━━ Selected text
Um, I’m not looking to have an out-of-body experience, I thought. I’m pregnant. I want to remain right here with my son and husband. I just wanted to chill out a little bit.

As if reading my mind, Drayton then said the elevated awareness also could help foster a bond between mother and child.

“If you’ve already connected with your baby, which I am sure that you have,” he went on, “This will be like rocket fuel.”

I was suddenly very excited.

With the exception of feeling his jabs, kicks and flips in the preceding weeks, my baby remained in many ways a very abstract little guy. He was there, but he was not there. I would talk to him, sing to him, and direct my thoughts toward him at night but it was a one-way channel of communication. Maybe the sound bath would stimulate something else?

As Drayton began playing the bowls, a series of high-pitched waves filled my ears and I let the muscles in my back settle into the blanket. The baby fist-bumped my stomach in response to the first note then shifted his position slightly inside of me, seemingly getting comfortable too.

Over time, the tones grew progressively deeper and louder, their vibrations rippling over me like a sonic massage.

This is pretty intense, I thought, and wondered which chakra the bowl was hitting at that moment. Then a second, new sound entered the aural periphery, one that I immediately recognized: my husband snoring.

Typical.

Trying to block out the love of my life’s turbulent airflow, I cleared my mind and gave in to whatever images the ringing quartz bowls conjured.

A dream-like sequence of walking through the hills just beyond the Integratron’s grounds followed: I was holding the hand of my son as we followed a wolf toward an unknown destination. Something in the pulsing drone promised that everything would be OK.

Was I starting to fall asleep too? Or was I entering an out-of-body experience? Could this be an alien-assisted glimpse into the future? Just contemplating the latter two options jolted me out of my impressions and back into the present. Accepting it as a weird pregnancy dream was much easier.
━━━━
━━ Records supplied
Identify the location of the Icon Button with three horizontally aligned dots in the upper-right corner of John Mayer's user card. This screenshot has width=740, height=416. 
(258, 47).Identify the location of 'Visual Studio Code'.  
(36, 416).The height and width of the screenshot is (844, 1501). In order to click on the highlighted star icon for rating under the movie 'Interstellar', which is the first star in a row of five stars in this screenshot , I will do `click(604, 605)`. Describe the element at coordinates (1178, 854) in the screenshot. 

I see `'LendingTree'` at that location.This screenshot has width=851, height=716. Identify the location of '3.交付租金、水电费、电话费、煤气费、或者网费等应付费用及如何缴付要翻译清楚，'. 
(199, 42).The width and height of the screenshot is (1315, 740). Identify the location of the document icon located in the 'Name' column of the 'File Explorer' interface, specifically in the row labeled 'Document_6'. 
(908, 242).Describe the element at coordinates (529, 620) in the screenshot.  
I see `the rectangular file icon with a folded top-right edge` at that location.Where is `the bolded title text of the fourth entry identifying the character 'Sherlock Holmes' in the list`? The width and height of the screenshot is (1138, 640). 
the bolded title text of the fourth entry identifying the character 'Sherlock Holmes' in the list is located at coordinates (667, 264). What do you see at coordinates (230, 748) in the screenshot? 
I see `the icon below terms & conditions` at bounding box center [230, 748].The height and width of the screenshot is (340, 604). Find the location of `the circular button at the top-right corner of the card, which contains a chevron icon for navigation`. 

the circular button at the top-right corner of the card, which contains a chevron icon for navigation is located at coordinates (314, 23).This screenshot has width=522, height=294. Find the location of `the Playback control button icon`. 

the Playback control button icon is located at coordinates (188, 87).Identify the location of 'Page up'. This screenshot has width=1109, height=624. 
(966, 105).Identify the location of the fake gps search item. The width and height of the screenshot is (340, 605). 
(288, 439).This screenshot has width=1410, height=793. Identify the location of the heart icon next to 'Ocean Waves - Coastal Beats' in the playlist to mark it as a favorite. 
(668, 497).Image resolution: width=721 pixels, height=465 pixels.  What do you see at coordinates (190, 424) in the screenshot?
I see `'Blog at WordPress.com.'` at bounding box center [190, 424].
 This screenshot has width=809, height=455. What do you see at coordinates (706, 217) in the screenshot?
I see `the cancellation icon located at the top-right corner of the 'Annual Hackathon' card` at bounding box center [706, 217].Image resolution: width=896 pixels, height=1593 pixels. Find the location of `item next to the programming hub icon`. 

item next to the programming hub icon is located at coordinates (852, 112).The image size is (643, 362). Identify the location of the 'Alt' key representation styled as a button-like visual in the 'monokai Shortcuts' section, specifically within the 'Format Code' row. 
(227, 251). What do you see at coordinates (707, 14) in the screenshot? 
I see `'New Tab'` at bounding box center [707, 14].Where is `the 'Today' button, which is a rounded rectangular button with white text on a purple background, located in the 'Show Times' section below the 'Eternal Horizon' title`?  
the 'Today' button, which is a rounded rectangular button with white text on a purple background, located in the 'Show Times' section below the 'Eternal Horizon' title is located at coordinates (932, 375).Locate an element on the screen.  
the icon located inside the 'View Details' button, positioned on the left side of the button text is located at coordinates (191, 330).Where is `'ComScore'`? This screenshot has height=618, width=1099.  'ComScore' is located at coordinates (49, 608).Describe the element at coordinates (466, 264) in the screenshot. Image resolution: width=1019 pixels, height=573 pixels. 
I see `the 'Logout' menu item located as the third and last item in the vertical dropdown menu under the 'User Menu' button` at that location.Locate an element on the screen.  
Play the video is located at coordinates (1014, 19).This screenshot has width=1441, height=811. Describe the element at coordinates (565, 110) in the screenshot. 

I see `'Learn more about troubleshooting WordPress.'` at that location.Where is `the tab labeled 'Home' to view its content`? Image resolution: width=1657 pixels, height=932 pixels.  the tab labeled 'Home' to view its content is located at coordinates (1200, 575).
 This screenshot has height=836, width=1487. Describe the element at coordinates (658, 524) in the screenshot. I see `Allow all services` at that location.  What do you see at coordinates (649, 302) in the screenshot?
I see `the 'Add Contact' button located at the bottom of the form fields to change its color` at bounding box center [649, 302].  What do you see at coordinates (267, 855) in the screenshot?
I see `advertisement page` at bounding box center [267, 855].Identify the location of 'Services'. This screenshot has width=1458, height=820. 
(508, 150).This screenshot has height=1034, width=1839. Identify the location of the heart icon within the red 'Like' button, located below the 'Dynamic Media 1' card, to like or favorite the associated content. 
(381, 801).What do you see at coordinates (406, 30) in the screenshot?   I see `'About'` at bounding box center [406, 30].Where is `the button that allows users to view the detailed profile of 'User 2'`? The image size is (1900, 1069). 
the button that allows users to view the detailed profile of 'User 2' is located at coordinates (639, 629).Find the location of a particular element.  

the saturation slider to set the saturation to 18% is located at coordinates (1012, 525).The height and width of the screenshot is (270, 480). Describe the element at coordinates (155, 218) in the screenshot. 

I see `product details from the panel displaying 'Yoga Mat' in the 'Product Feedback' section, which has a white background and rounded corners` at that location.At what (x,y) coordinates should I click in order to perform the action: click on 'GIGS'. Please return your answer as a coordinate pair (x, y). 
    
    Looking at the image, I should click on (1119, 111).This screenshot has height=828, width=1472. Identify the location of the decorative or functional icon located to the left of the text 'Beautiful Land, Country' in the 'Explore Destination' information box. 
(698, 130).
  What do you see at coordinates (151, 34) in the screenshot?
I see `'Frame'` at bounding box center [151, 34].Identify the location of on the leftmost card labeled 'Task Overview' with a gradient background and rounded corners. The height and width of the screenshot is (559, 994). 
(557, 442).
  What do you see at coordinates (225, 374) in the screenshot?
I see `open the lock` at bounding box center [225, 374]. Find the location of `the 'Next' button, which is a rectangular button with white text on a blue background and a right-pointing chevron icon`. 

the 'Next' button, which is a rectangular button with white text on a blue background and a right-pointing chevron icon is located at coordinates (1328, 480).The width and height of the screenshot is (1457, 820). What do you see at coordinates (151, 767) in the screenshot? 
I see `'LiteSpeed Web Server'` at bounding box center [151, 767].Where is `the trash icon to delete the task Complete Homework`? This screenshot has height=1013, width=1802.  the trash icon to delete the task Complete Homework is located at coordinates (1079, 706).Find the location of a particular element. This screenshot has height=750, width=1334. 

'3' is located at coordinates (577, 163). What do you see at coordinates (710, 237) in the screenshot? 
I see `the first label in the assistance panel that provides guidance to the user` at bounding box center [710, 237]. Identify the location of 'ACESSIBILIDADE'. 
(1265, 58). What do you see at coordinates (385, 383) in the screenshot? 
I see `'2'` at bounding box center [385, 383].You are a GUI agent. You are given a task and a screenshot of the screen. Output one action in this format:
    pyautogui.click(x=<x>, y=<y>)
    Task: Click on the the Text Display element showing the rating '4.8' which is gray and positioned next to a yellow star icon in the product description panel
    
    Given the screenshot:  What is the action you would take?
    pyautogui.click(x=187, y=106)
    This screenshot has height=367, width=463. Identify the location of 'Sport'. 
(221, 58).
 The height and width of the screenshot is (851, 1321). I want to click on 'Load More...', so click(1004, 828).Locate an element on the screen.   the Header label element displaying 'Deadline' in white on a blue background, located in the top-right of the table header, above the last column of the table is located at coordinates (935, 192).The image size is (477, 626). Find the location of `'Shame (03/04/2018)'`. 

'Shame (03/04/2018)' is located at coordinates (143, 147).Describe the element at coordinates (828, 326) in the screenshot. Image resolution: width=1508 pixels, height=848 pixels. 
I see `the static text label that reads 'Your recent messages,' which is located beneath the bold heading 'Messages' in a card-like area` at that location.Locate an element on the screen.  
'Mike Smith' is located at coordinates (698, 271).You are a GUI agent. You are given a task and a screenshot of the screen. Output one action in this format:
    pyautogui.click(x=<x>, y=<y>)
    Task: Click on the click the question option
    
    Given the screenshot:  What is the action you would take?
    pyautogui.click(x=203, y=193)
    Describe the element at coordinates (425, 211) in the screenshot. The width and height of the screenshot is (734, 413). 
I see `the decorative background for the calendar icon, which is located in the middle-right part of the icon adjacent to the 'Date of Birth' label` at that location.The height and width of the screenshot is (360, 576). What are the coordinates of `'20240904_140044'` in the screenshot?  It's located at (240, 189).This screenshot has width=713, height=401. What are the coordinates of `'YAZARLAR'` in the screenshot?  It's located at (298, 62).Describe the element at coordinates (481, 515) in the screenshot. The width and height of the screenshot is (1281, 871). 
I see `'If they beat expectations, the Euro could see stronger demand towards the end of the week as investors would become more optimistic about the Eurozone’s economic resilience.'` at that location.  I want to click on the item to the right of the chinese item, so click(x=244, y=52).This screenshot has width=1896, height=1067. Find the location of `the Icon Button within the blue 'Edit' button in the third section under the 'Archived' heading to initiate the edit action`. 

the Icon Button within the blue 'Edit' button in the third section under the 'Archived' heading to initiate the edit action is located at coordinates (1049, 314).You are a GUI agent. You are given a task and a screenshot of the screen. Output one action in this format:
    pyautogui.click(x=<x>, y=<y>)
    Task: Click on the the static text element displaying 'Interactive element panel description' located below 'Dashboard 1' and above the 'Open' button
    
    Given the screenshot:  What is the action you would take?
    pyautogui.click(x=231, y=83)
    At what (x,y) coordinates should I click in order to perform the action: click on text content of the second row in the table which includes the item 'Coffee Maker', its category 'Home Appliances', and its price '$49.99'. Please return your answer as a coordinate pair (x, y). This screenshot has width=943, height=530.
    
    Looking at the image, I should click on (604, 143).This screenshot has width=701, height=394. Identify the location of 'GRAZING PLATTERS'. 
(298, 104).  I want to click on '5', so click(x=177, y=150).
━━━━
Please rewrite the paragraph in the sound bath passage that begins "With the exception of feeling his jabs" as a short bulleted list that keeps its main facts. The data is not needed for anything here.

- Apart from his jabs, kicks and flips in the preceding weeks, the baby still felt very abstract: there, but not there.
- I talked to him, sang to him and directed my thoughts toward him at night, but the communication went only one way.
- I wondered whether the sound bath might stimulate something else.